● **Página**
He-Man voltou, pela 4ª vez mas voltou, dessa vez em uma versão mais adulta mais moderna e mais polêmica, do jeito que Kevin Smith gosta

3 anos atrás

He-Man é a nova série animada da Netflix, uma releitura moderna e mais adulta da série que foi um fenômeno dos Anos 80, capitaneada por Kevin Smith. As reações estão um tanto extremas, mas para entendê-las, antes da resenha precisamos contextualizar o que foi He-Man.

Queriam He-Man sem He-Man? Não tá bom assim? (Crédito: Netflix)

Os Anos 80 foram bem férteis em termos de desenhos animados, e brinquedos associados a eles. Os fabricantes de brinquedos estavam bem felizes, mas era um mercado competitivo, crianças perdiam interesse rápido e novas linhas tinham que ser criadas.

A Mattel vivia muito bem, a Barbie era uma fábrica de dinheiro, mas a empresa percebeu que não tinha nada no segmento de meninos de 5 a 12 anos, mais ou menos. Para piorar, eles tinham acabado de rejeitar uma proposta para fabricarem bonecos de um filminho de ficção e aventura, um tal de Guerra nas Estrelas.

Na esteira de Star Wars, um monte de filmes no estilo foram produzidos, e todos cobravam fortunas de licenciamento. A Mattel era esperta o bastante pra não topar esses acordos, e decidiu ela mesma desenvolver uma linha de personagens.

Fizeram um monte de pesquisas de Marketing, e descobriram algo que qualquer criança sabia: Meninos entre 9 e 13 anos não tinham exatamente uma abundância de poder de decisão sobre suas vidas. Os pais diziam que horas eles iam dormir, que horas acordavam, quando podiam brincar, quando podiam ver TV, e até o que iriam almoçar.

● **Registros de uma coleta de dados**
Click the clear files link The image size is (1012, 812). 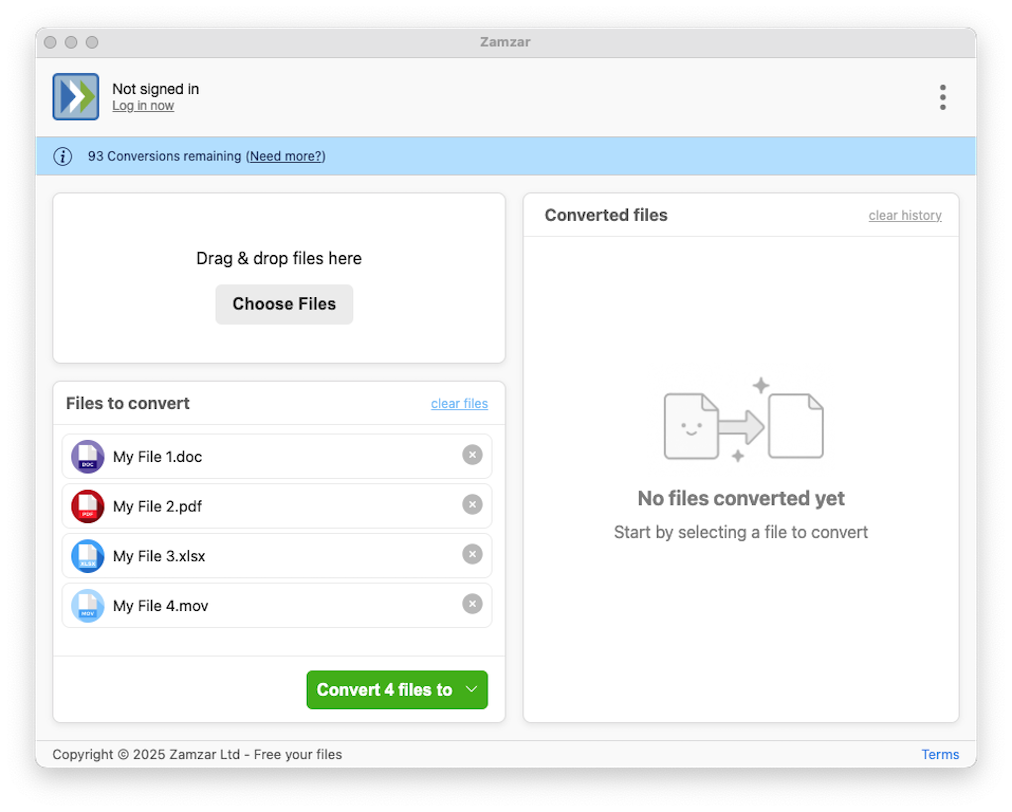click(459, 404)
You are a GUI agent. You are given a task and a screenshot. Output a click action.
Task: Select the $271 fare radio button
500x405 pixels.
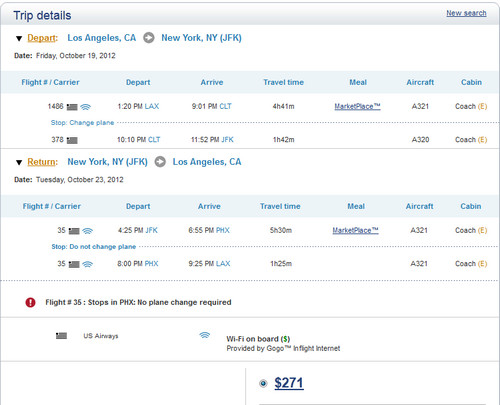(x=263, y=383)
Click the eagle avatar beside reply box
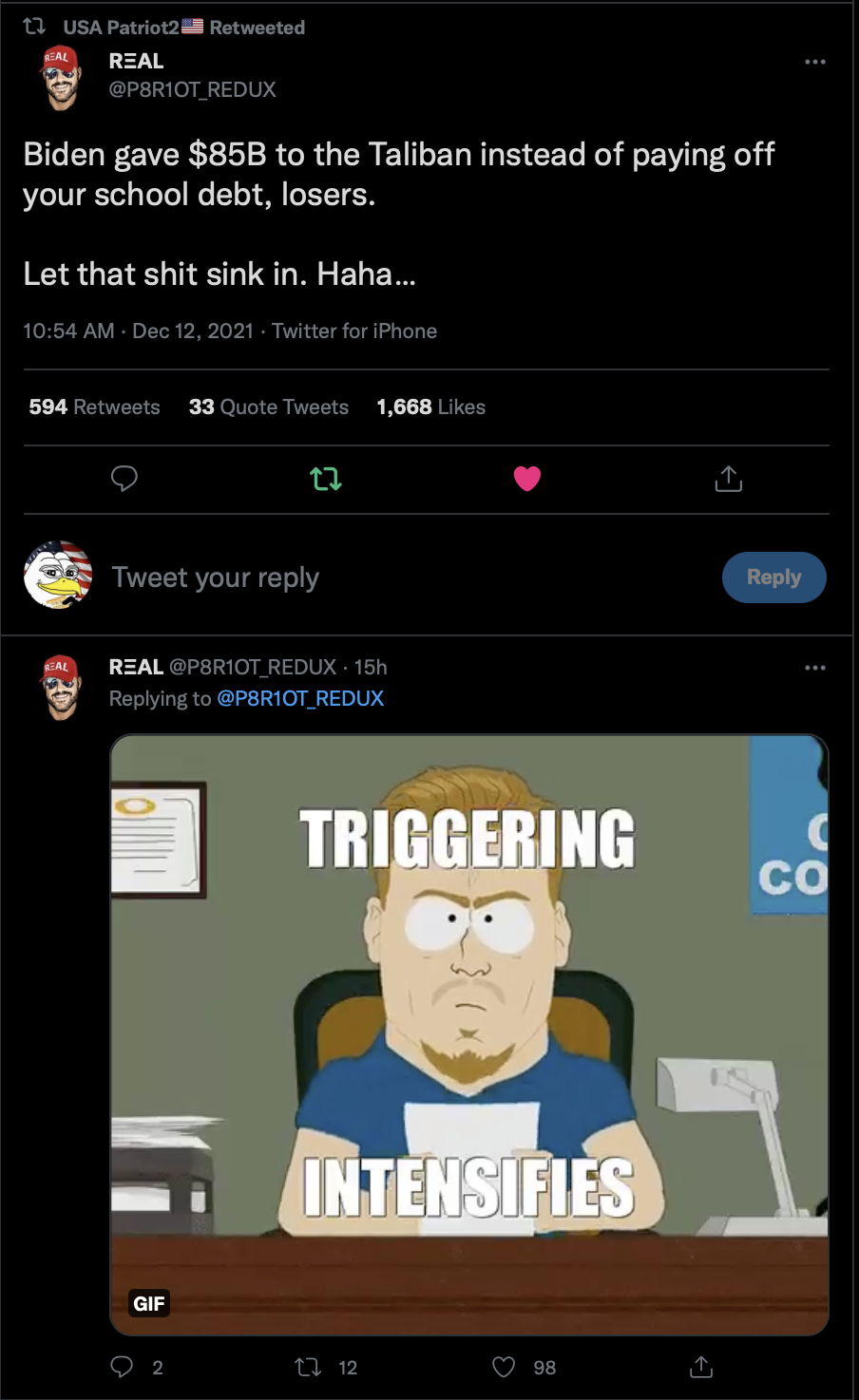The height and width of the screenshot is (1400, 859). (58, 576)
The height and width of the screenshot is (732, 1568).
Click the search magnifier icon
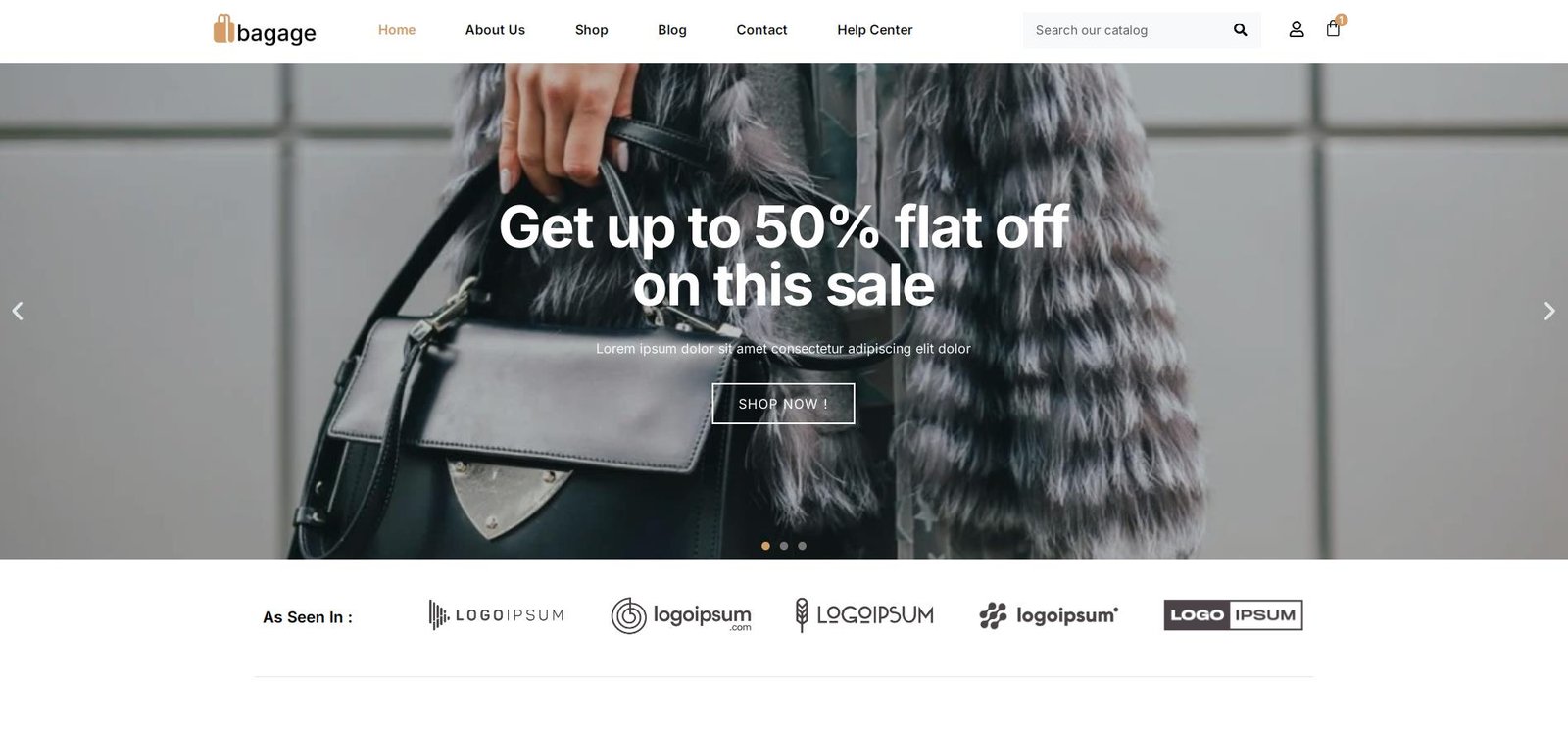[1240, 30]
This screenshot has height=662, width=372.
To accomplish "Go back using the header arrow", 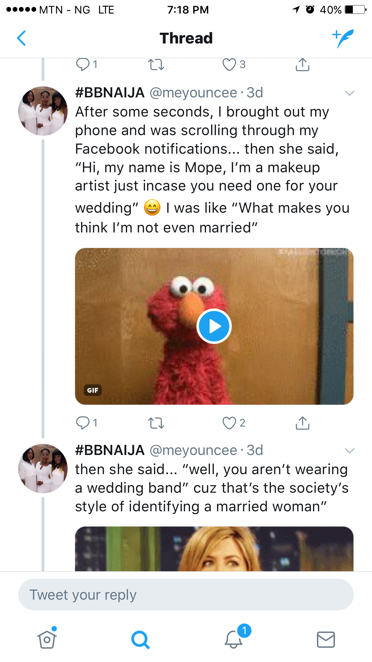I will click(22, 38).
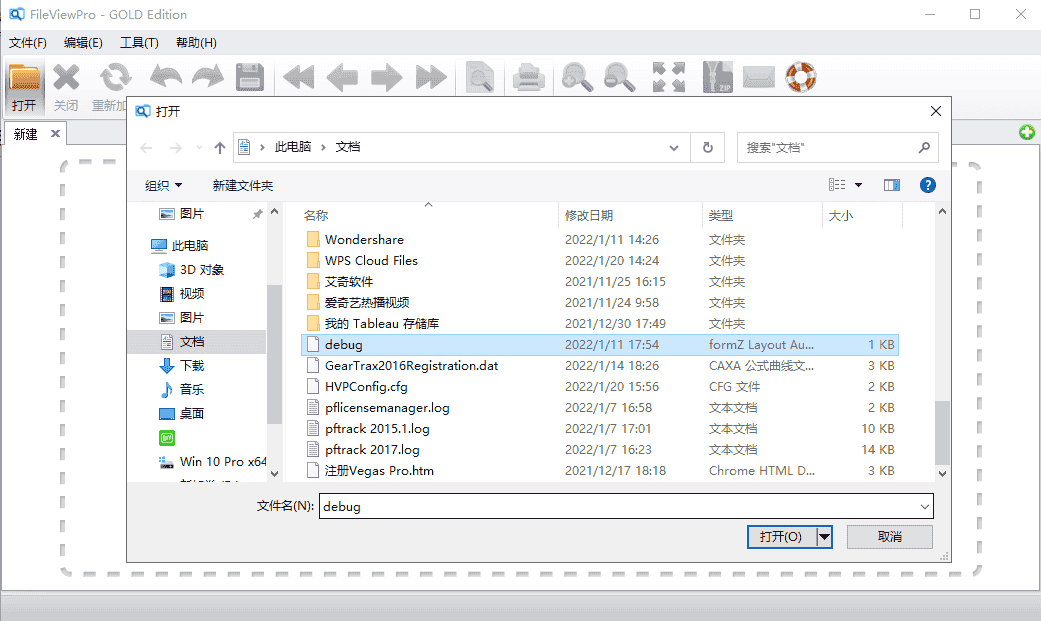Open the 帮助(H) menu
This screenshot has height=621, width=1041.
196,42
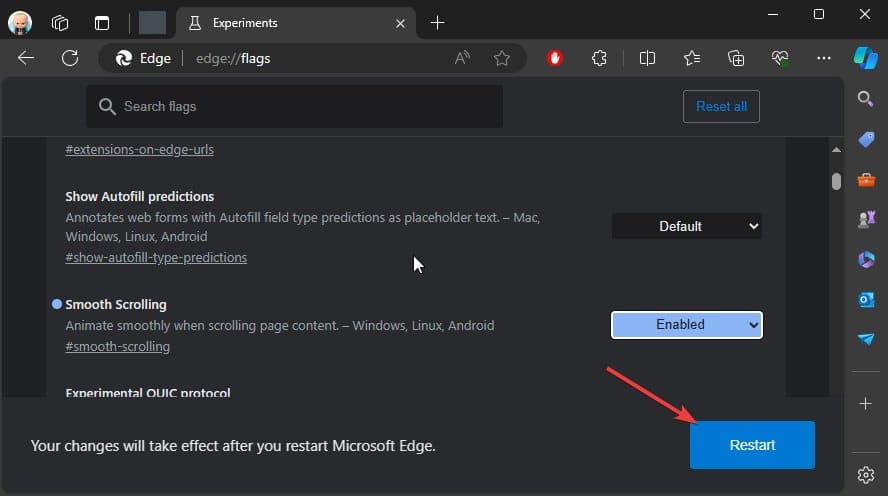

● **Lista de tarefas**
• A. Segundo a página sobre He-Man, em que segmento de público a Mattel percebeu que não tinha nenhum produto?
• B. Informe cada linha das entradas em que aparece a palavra "This".

● **As respostas**
• A. No segmento de meninos de 5 a 12 anos, mais ou menos.

• B.
This screenshot has height=662, width=372.
This screenshot has height=621, width=1041.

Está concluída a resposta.